(REQUEST): Print every line exactly, from the line containing "The height and" down to the end of the lines, and leave the pictures out of your answer.

(DATA FOR THIS TASK):
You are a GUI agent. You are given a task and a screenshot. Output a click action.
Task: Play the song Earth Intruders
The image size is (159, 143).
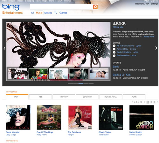(114, 52)
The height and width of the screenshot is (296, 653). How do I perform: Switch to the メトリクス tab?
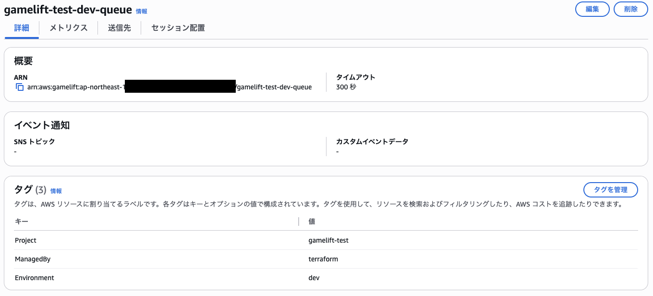[68, 27]
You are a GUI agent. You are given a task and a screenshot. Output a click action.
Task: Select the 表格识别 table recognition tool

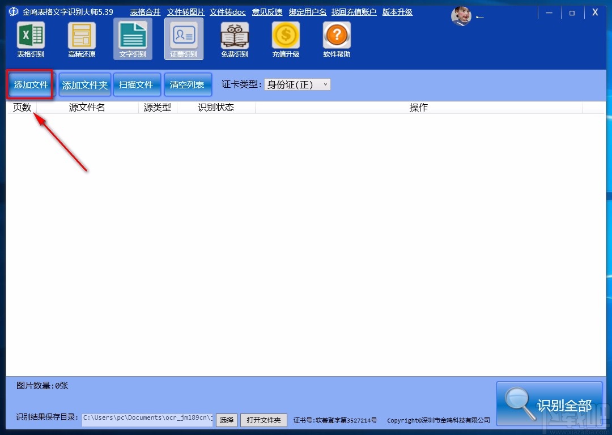point(31,39)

(WRITTEN SOLUTION):
The height and width of the screenshot is (296, 653). How do I perform: Switch to the メトリクス tab?
[68, 27]
You are a GUI agent. You are given a task and a screenshot. Output a click action.
Task: Select the 表格识别 table recognition tool

point(31,39)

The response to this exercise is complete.